Why do you tell lies?
Lying isn’t only reserved for children, as adults, we fib too, and for many of the same reasons, our kids do.
When threatened (real or perceived) the self-protection part of our brain kicks in. In a fraction of a second, the brain decides to either fight, flee, or freeze. We know this as the ‘fight or flight response.’
Besides that, psychologists are noting a fourth “f” response – to ‘fib’. The lie is to avoid disappointment, deflect a bad reaction, buy some time and preserve self-esteem.
Other research by Bella DePaulo, Ph.D., a psychologist at the University of Virginia found that:
-most adults lie once or twice a day
-both men and women lie in approximately 20% of their conversations
-in a week adults deceive others in one-on-one encounters about 30 % of the time.
And, DePaulo says that “college students lie to their mothers in one out of two conversations.”
So why do we lie? The answer is security.
Lying is a protection mechanism in hopes to either avoid:
-disappointing the other person,
-hurting the person’s feelings,
-feeling ashamed, embarrassed or humiliated,
-exposure – either actions o feelings, or
-punishment or some negative consequence.
Often with children, it’s the later. When the consequences are severe, like grounding for a month, the brain perceives this as a threat. The child obviously wants to avoid that, so they lie.
It’s often the parent’s initial reaction to the lying that perpetuates dishonesty.
For a child, to tell the truth, they need to know that:
-they’re loved no matter what
-the parent will not lash out in anger
-they won’t be shamed or demeaned
-they won’t be severely punished
-the parent will take time to hear the child and understand the situation
-and, the corrective measures will support the child’s development
So, what do you do when your child lies to you?
The answer to lying is to use the 5 C’s
- Remain calm. The key is not to take the lying personally. Remember that they are doing it to protect themselves, not to make you angry. Yelling re-triggers your child’s brain to defend itself. This results in shutting down, lashing out, running away, or telling more lies to cover things up. None of that will help you get to the truth.
- Get curious in two ways. One, think back to how you have dealt with lying. Did you punish your child in a severe way that may now backfire on you with more lying? Is it possible that you co-created the lying?
Two, get curious about the situation. Ask questions that will help you to understand your child’s behavior and what led to the lie. This will help your child feel heard and understood.
- Take time to connect with your child in a neutral space. Sit with them and talk about their feelings and what they were thinking. This will help your child feel safe and loved.

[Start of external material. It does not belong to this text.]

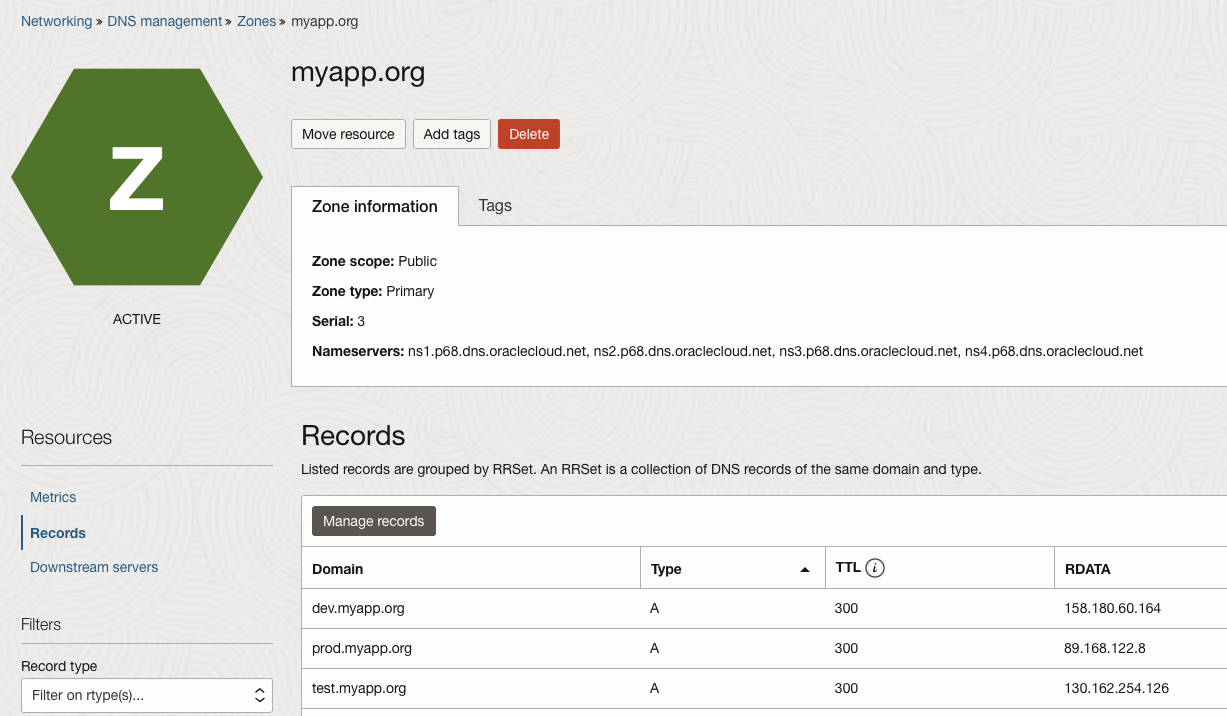Image resolution: width=1227 pixels, height=716 pixels.
Task: Switch to the Tags tab
Action: [x=495, y=206]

- And by hearing your child’s story you can offer them compassion. Their actions were likely a result of not understanding the consequences or seriousness of the situation.
- Once equipped with this information, you can make an informed and fair assessment of the incident. Then you can decide on a corrective approach that will serve your child’s highest purpose. Look for a supportive method that will help your child learn a better way to handle the situation.
So, the next time your child lies, remember they are trying to protect themselves. Engaging with them using the 5C’s will not only help you get to the bottom of the situation. It will reduce the need to fib next time.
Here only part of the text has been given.